1. FGSM: a one-step gradient sign attack method. [one-step attack]

2. BIM: an iterative multi-step attack method with equally divided step size. [multi-step attack]

3. PGD: an interactive attack method with uniform initialization, large step size, and perturbation projection. [the strongest first-order attack]

4. CW: an optimization-based attack framework that minimize the L2 perturbation magnitude, while targetting maximum classification error. [L2 optimization attack]

5. DeepFool: a decision boundary based attack with adaptive perturabtion. [boundary attack]

6. Spatial Transformation Attack: spatially transform the samples to be adversarial, different from other attacks that perturb the pixel values. [spatial attack]

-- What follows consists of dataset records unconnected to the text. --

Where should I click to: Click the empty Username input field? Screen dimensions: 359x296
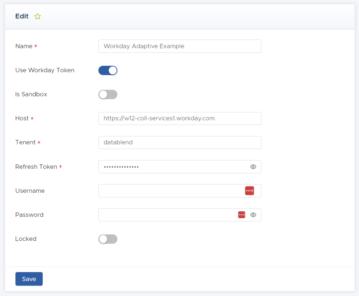coord(162,191)
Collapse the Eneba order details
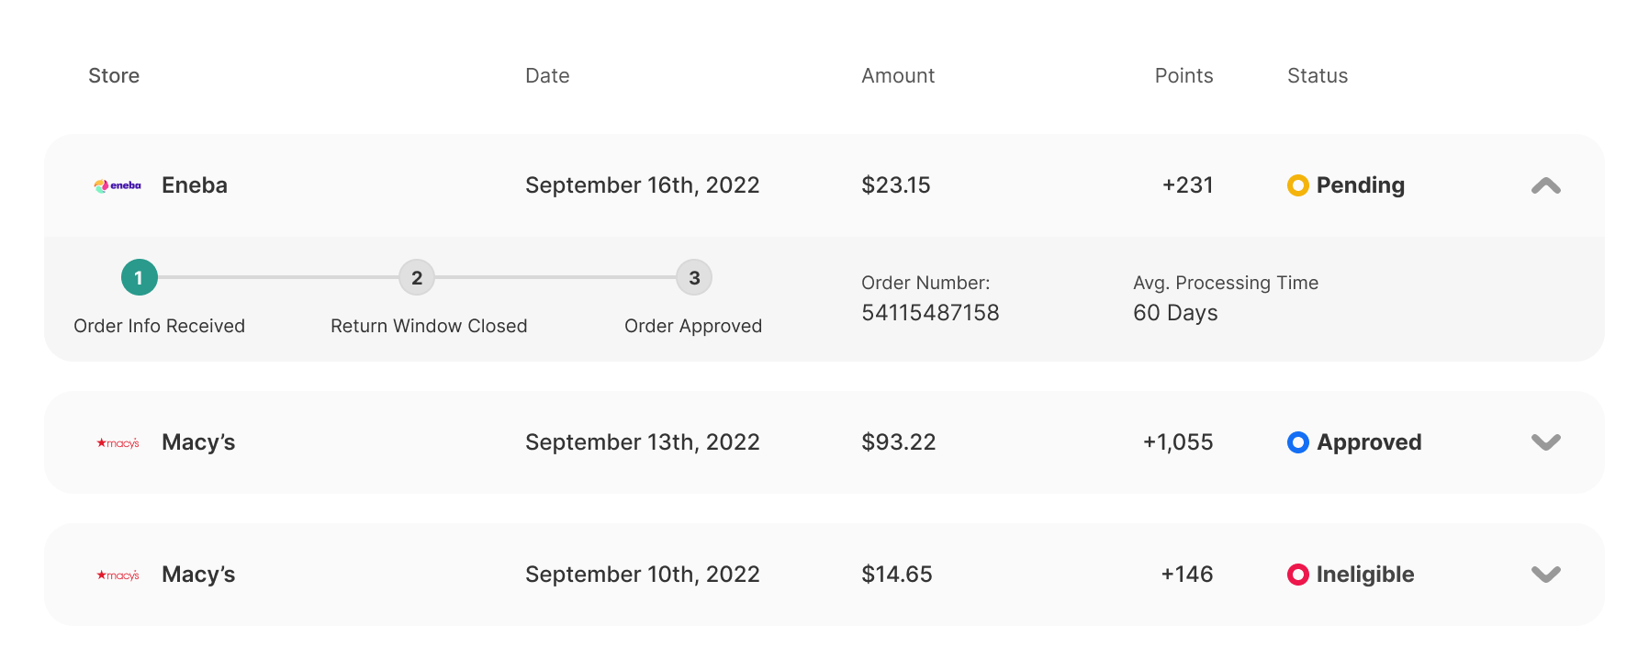 click(1545, 185)

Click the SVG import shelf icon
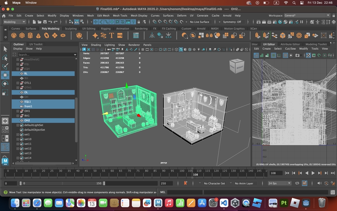[120, 36]
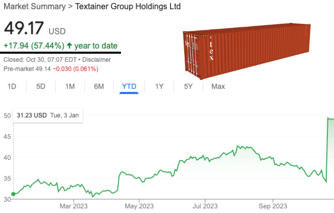This screenshot has width=334, height=213.
Task: Click the Jul 2023 x-axis label
Action: click(204, 206)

7. Square Attack: a score-based black-box L2 adversarial attack that selects localized square-shaped updates at random positions at each iteration. [black-box attack]

8. Adversarial Patch: a patch with large adversarial perturbations attached to a random square/round area of the image. [pyshical attack]

Detection methods:

1. KDE: KDE reveals that adversarial samples tend to deviate from the normal data manifold in the deep space, resulting in relatively lower kernel densities.

2. LID: This method extracts features from each intermediate layer of a deep neural network and employs the Local Intrinsic Dimensionality metric to detect adversarial samples.

3. NSS: This method proposes to characterize the AEs through the use of natural scene statistics.

4. FS: This method employs feature squeezing to reduce the dimensionality of input samples and then detects adversarial samples based on the changes in the model's output before and after compression.

5. MagNet: This method detects adversarial samples by assessing the ability to reconstruct normal samples while being unable to reconstruct adversarial samples. The AEs can be easily distinguished from those of normal samples using MSCN coefficients as the NSS tool.

6. NIC: This method proposes a novel technique to extract DNN invariants and use them to perform runtime adversarial sample detection.

7. MultiLID: Based on a re-interpretation of the LID measure and several simple adaptations, this method surpasses the state-of-the-art on adversarial detection.